There were approximately 4500 Jewish women, the largest group of women. After that followed the gypsy women, 350 total. The rest was, like with the men, a mishmash of mostly political prisoners from all European countries. Most of them had already been imprisoned for some time in the women's camp Ravensbrück, and were transported to Dachau from there.

The subcamp “München-Agfa Kamerawerk” was populated by mostly Dutch and Slovenian women. They were housed in an apartment building close to the factory. They manufactured parts for V-1 and V-2 rockets, as well as fuses for anti air grenades.

In an attempt to raise production, Agfa initiated a premium program: the more you produce, the more you get to eat. To start off, rations were lowered considerably. The women did not take it. What happened is unique on the history of concentration camps, the prisoners went on strike. The SS was baffled. If they had been men they would have had no trouble shooting down the whole bunch, but women?

A few of them were locked up in the bunker in Dachau, but they were set free after a few weeks. Then it turned out that it was not done in vain. The rations were increased and the premium program was scrapped.

The working conditions of the women were hardly better than the men's. Especially in the subcamps of Kaufering and Mühlsdorf a lot of women died as the result of the inhumane circumstances under which they lived and worked.

A separate and remarkable group of women were put to work in the camp whorehouse. They were called Puff and the idea to establish a whorehouse came from the brain of none less than Heinrich Himmler. He thought he could give troop morale an extra bump.
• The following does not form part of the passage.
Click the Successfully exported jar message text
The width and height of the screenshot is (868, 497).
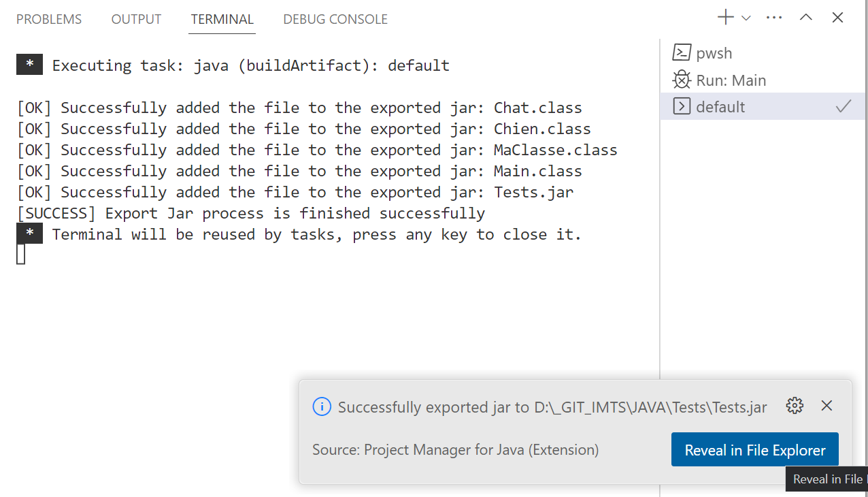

Women's bodies were also used in other ways in the camp, for instance the cold experiments of Doctor Rascher. Male prisoners who were totally under cooled by laying in an ice cold bath for hours, were sandwiched between two nude female prisoners to bring their temperature back to normal.

Thirty women were liberated by the American on April 1945. Two thousand were sent on a transport with an unknown destinations. Their lot is mostly unknown.

After the so called Röhm affair, the first German woman was executed in 1934. Many would follow.


About the “other” women in the camp a few things are known. In 1945 there were 62 Aufseherinnen, the female SS guards, who matched their male counterparts in cruelty. A few of them got married to SS Officers, who were housed close to the camp. Most of them never had to face a judge.